Google’s depth camera technology — Tango — is already appearing in a few high-end Android phones and the next iPhone is strongly rumored to be introducing depth-sensing.
In case you think this is crazy talk, FremantleMedia, who produces and distribute some of the best-known TV content in the world, has started broadcasting Lost in Time in Norway — a “newly-developed, first-of-its-kind entertainment format using Interactive Mixed Reality on both TV and mobile devices.”

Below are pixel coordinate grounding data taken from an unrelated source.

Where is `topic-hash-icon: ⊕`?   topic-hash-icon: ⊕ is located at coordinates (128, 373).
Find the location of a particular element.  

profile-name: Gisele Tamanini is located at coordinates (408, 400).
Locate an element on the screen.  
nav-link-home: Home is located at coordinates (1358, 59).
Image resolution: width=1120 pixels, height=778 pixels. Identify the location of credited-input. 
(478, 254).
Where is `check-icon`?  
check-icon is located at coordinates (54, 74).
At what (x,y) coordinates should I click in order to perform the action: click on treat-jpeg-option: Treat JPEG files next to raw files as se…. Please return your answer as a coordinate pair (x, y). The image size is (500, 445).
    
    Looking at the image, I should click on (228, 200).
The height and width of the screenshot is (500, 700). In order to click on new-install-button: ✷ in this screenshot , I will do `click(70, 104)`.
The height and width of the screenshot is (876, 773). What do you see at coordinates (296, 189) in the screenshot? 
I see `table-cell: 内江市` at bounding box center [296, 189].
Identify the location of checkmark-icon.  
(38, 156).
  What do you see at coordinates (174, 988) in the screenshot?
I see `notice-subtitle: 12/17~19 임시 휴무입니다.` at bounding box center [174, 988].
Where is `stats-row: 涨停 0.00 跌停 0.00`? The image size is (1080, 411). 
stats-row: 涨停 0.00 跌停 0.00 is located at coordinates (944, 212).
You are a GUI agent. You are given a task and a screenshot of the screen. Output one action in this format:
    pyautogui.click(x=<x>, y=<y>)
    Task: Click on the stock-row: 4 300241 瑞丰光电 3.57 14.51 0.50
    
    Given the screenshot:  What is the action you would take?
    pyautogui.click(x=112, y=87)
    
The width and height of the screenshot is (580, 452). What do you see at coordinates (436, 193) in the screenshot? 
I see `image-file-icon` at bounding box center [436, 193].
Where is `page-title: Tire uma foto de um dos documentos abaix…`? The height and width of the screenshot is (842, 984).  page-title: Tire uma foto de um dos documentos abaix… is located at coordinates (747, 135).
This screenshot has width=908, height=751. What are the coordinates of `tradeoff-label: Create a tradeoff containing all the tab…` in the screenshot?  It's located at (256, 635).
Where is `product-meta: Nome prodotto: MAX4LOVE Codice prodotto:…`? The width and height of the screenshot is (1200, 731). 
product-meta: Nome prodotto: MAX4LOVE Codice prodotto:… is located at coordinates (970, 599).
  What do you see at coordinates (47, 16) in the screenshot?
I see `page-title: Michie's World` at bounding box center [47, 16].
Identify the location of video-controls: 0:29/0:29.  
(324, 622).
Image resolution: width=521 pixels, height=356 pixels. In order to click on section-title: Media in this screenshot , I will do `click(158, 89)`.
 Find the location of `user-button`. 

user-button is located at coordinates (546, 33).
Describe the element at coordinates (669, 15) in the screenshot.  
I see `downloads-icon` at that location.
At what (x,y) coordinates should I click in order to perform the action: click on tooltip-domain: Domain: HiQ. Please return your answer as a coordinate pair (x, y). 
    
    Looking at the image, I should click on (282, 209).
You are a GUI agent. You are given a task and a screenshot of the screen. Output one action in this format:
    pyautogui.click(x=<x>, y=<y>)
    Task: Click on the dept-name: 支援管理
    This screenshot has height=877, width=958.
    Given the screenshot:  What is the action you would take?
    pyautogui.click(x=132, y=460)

Using a game engine means its cross platform and bridges the gap between traditional TV entertainment and gaming activity. Advertisers can blend commercial messaging into the content itself making it a seamless part of the content.
Product placement is a given with logos designed to mimic the virtual environment (e/g a Pepsi logo styled to fit a saloon in the Wild West).[Source]
Nolan Bushnell, the founder of games developer Atari Corp. and a consultant to the project, claims that the fusion of gaming with TV can “bring a standard construct for new kinds of entertainment.”
And that’s before they even start Breaking the Fifth Wall.